## [TASK TO CARRY OUT]
Each line starting at the one that contains "[Posting Email] (652, 1259)" and ending at the one that contains "[Find us on Instagram] (1217, 1882)" must be returned exactly, and the rest of the listing is left out.

---

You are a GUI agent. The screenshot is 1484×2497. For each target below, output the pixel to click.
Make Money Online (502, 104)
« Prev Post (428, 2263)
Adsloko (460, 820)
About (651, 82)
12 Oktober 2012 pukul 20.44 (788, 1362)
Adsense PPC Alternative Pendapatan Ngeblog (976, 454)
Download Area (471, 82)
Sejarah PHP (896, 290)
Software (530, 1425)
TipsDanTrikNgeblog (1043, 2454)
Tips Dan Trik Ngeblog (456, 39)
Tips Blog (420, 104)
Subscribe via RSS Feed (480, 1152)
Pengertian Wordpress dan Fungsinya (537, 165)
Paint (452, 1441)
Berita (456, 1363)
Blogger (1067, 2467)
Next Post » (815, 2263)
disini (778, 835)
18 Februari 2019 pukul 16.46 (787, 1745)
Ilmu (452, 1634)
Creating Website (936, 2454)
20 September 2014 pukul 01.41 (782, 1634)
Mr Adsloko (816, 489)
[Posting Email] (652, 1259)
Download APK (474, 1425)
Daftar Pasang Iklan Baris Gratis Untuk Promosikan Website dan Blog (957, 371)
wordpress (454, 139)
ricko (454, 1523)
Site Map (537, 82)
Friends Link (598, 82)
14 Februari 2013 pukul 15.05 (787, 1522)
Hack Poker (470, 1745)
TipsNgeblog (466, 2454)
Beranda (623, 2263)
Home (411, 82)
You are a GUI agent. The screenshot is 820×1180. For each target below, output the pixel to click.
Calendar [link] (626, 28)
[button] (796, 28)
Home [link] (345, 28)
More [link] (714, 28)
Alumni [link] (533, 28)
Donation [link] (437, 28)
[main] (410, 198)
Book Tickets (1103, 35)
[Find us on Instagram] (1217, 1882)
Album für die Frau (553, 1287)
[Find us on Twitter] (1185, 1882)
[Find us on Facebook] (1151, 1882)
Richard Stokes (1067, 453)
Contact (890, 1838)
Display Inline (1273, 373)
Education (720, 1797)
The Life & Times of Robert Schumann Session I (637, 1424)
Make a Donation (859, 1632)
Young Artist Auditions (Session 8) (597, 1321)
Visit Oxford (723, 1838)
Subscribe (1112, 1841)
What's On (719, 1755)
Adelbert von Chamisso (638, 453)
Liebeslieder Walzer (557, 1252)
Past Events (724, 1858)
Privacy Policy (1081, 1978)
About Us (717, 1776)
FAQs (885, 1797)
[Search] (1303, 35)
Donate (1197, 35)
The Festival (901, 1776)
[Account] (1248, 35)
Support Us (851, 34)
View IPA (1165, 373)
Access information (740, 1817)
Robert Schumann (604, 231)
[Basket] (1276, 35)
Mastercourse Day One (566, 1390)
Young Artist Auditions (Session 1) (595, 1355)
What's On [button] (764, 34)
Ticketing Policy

---

## [RESPONSE AREA]
[Posting Email] (652, 1259)
Download APK (474, 1425)
Daftar Pasang Iklan Baris Gratis Untuk Promosikan Website dan Blog (957, 371)
wordpress (454, 139)
ricko (454, 1523)
Site Map (537, 82)
Friends Link (598, 82)
14 Februari 2013 pukul 15.05 (787, 1522)
Hack Poker (470, 1745)
TipsNgeblog (466, 2454)
Beranda (623, 2263)
Home (411, 82)
You are a GUI agent. The screenshot is 820×1180. For each target below, output the pixel to click.
Calendar [link] (626, 28)
[button] (796, 28)
Home [link] (345, 28)
More [link] (714, 28)
Alumni [link] (533, 28)
Donation [link] (437, 28)
[main] (410, 198)
Book Tickets (1103, 35)
[Find us on Instagram] (1217, 1882)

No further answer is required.